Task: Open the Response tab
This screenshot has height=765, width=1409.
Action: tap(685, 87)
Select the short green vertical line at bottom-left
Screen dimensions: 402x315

* * *

# [WHAT THE EXERCISE ASKS]
Transcribe each entry above exactly as it reads.

# [COMPLETED EXERCISE]
Task: Open the Response tab
This screenshot has height=765, width=1409.
Action: tap(685, 87)
Select the short green vertical line at bottom-left
Screen dimensions: 402x315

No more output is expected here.